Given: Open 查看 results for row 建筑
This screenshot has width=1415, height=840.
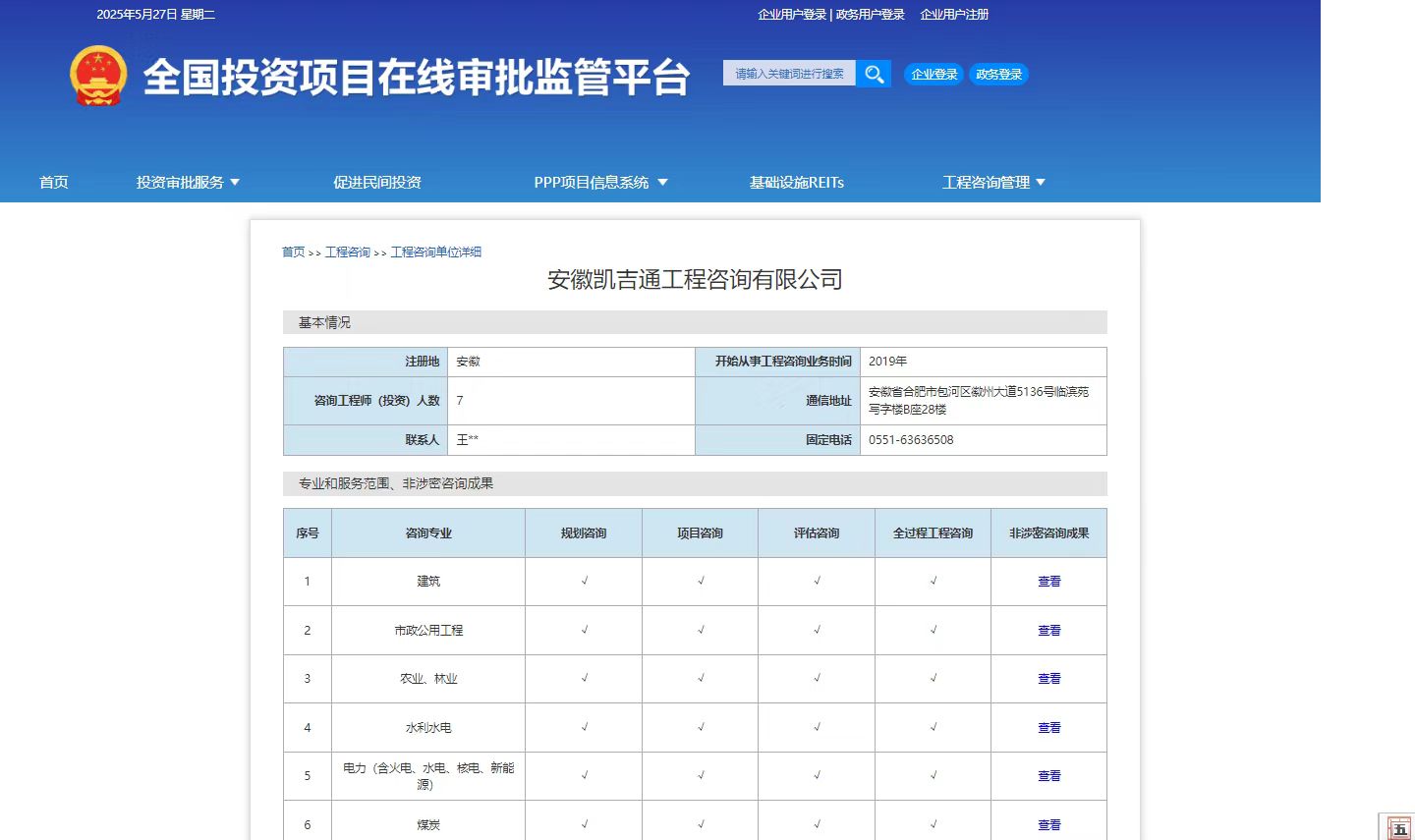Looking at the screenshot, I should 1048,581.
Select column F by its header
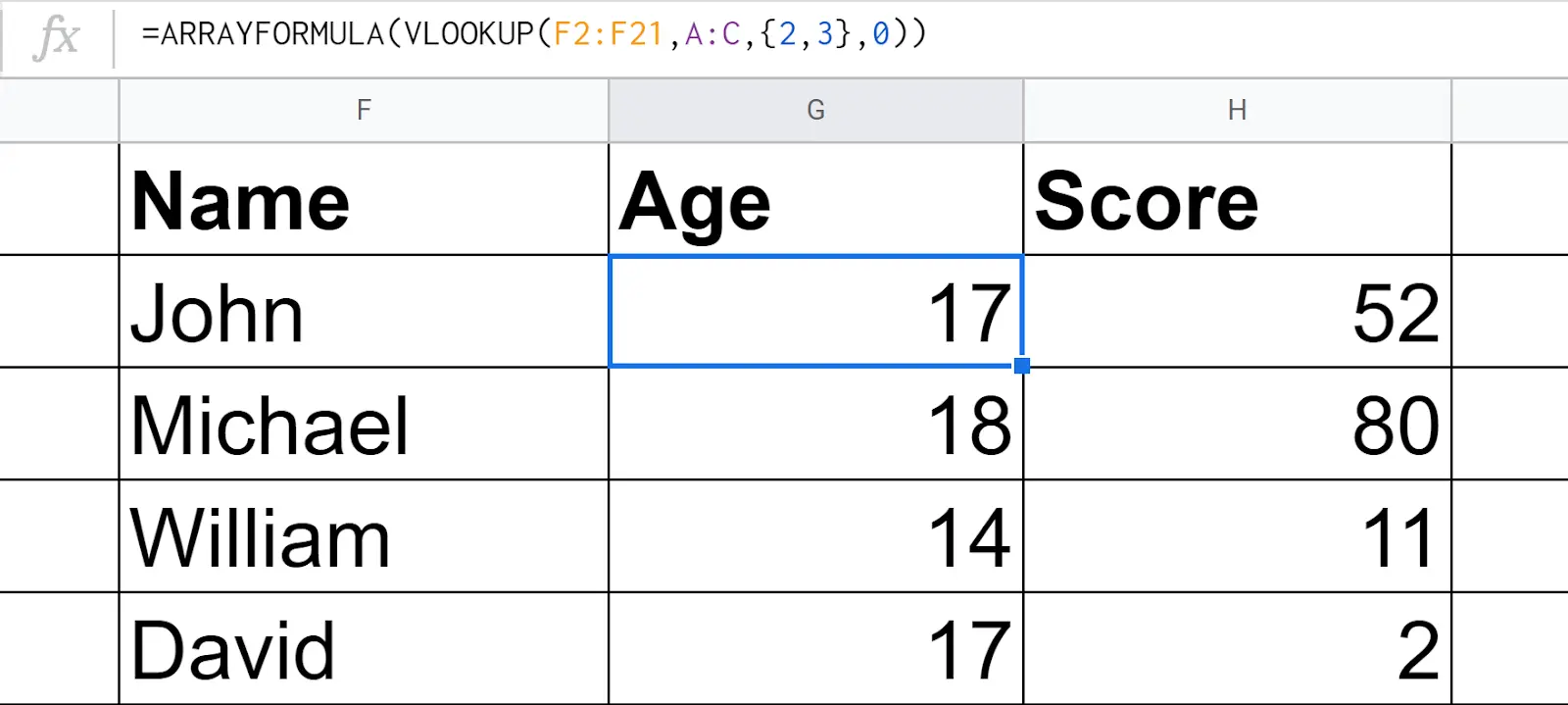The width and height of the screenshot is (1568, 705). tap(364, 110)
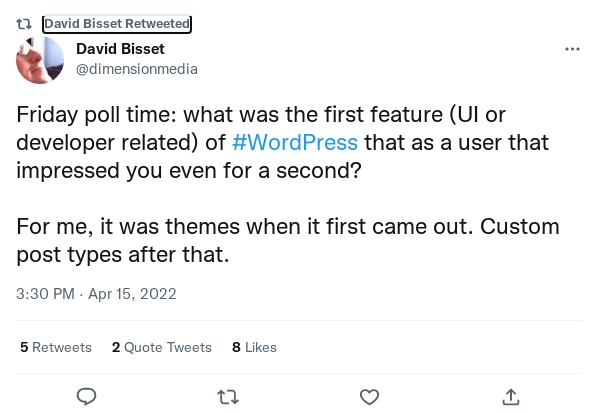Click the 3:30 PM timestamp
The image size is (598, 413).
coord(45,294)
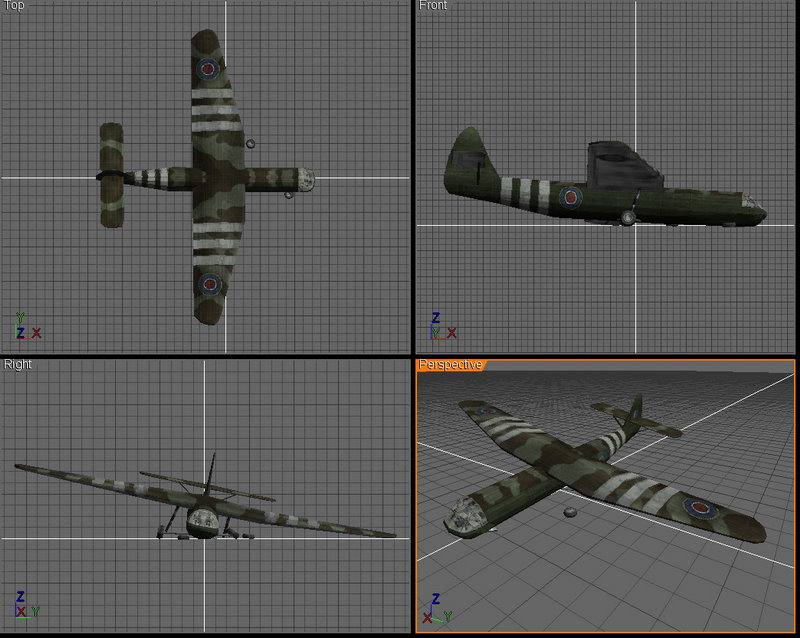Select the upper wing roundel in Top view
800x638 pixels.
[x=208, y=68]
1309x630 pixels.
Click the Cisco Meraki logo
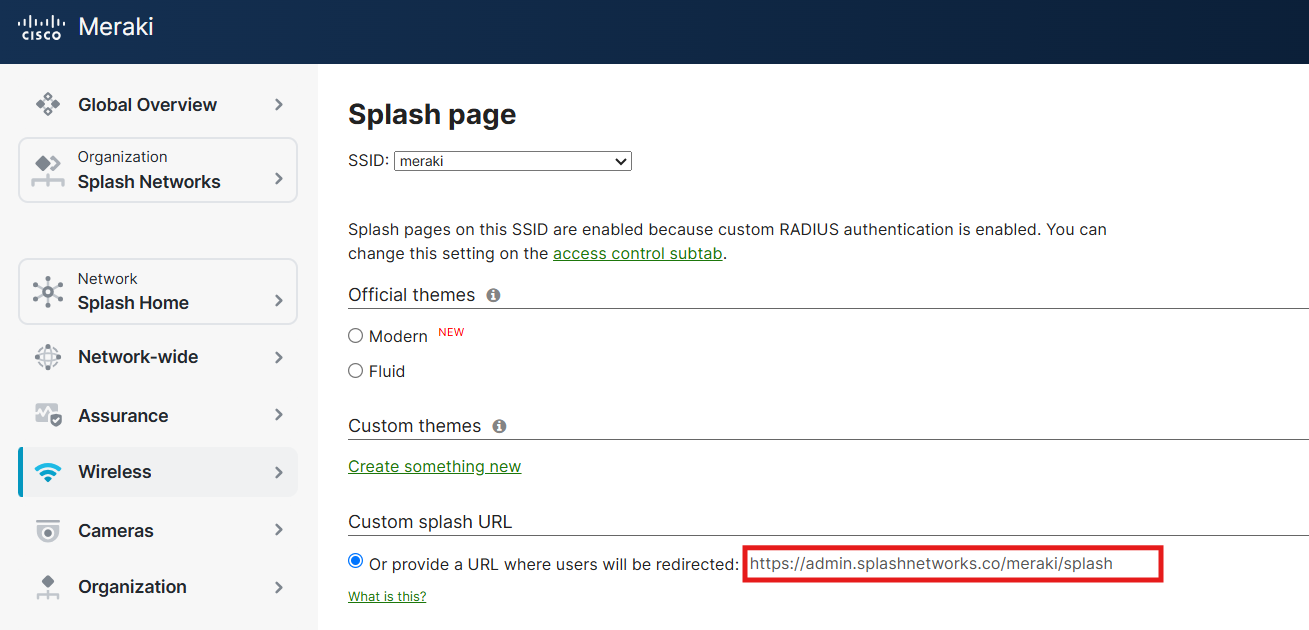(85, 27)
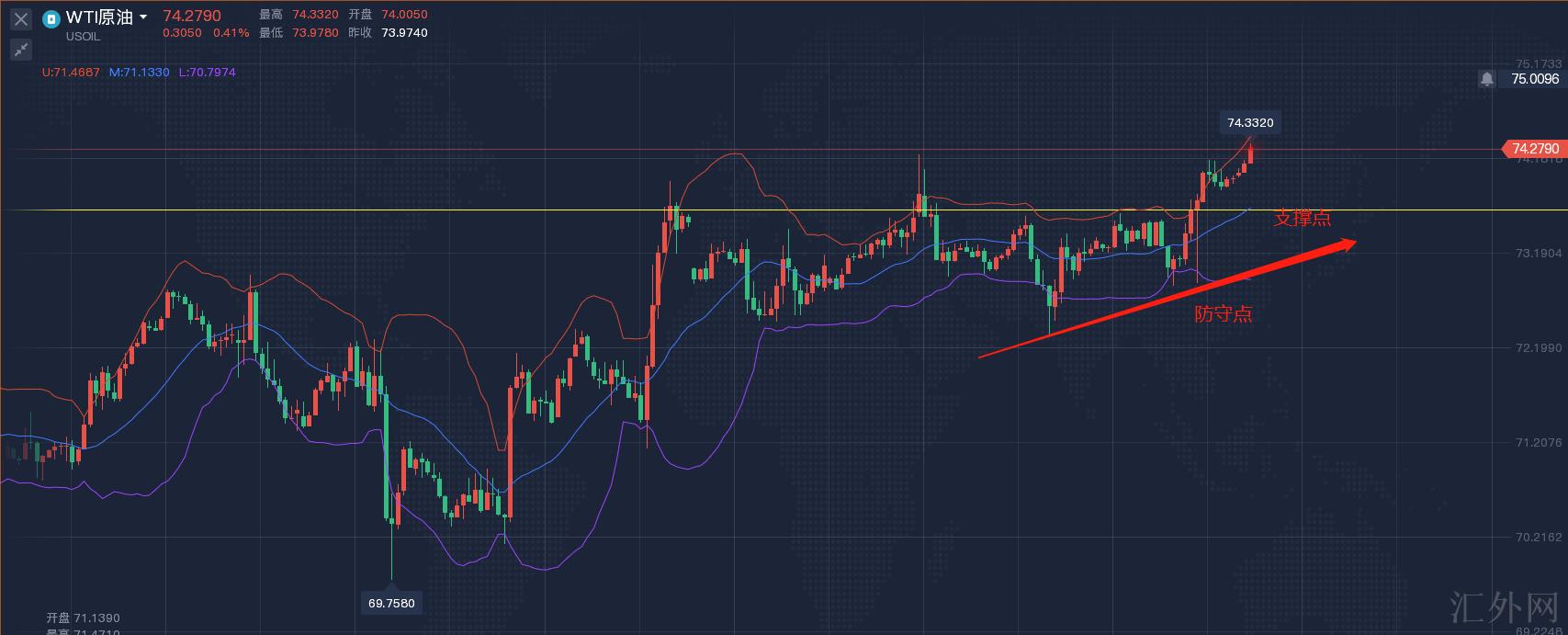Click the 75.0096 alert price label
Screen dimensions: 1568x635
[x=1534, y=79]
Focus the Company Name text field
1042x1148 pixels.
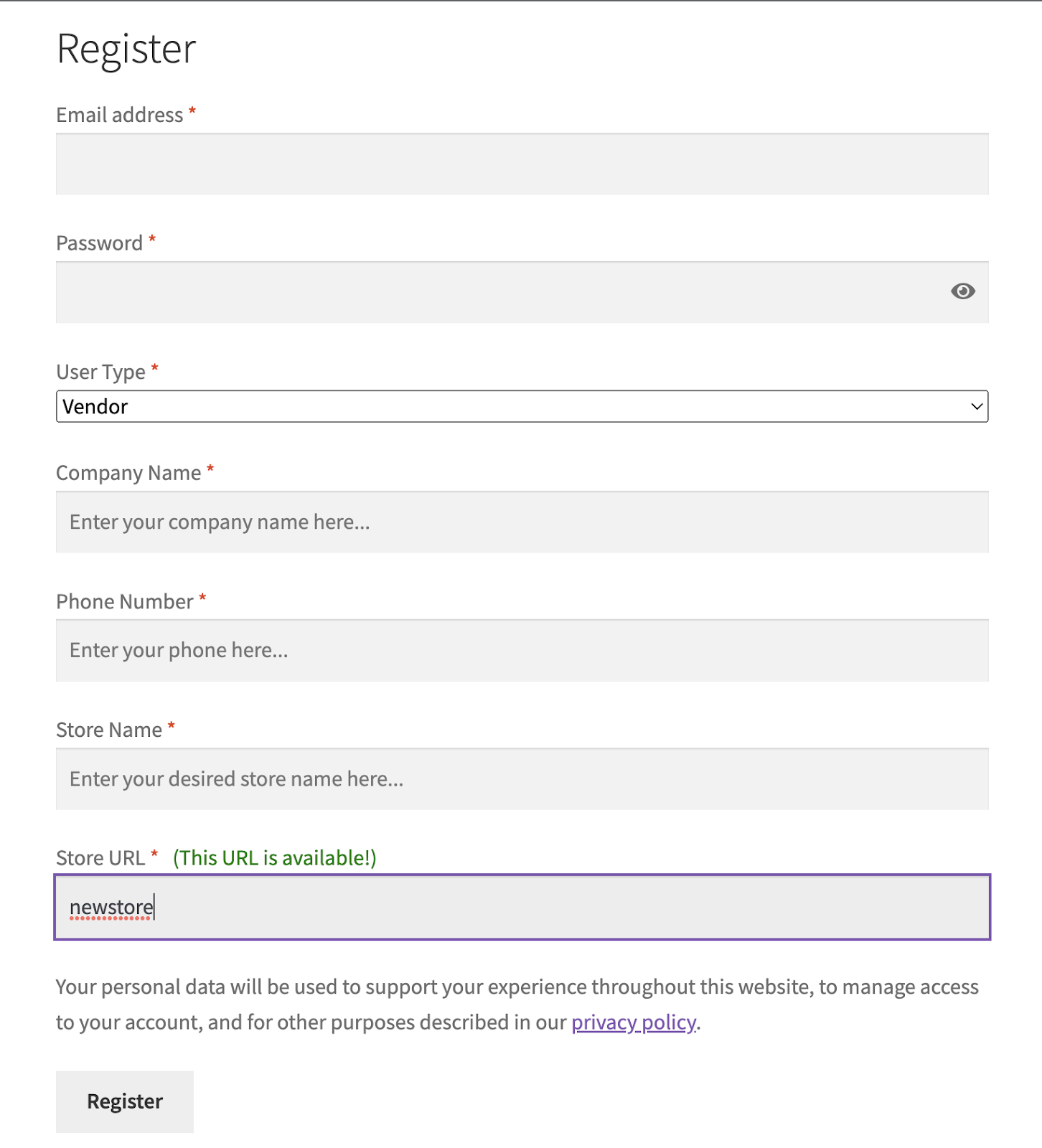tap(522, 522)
- - - - -
**Required action:**
Please transcribe the entries exactly, omitting the images.

**Your solution:**
Given: Open 查看 results for row 建筑
This screenshot has width=1415, height=840.
Looking at the screenshot, I should 1048,581.
Select column F by its header
The width and height of the screenshot is (1568, 705). tap(364, 110)
Click the 3:30 PM timestamp
The image size is (598, 413).
coord(45,294)
Select the upper wing roundel in Top view
800x638 pixels.
[x=208, y=68]
1309x630 pixels.
Click the Cisco Meraki logo
(85, 27)
Click the 75.0096 alert price label
Screen dimensions: 1568x635
[x=1534, y=79]
Focus the Company Name text field
1042x1148 pixels.
tap(522, 522)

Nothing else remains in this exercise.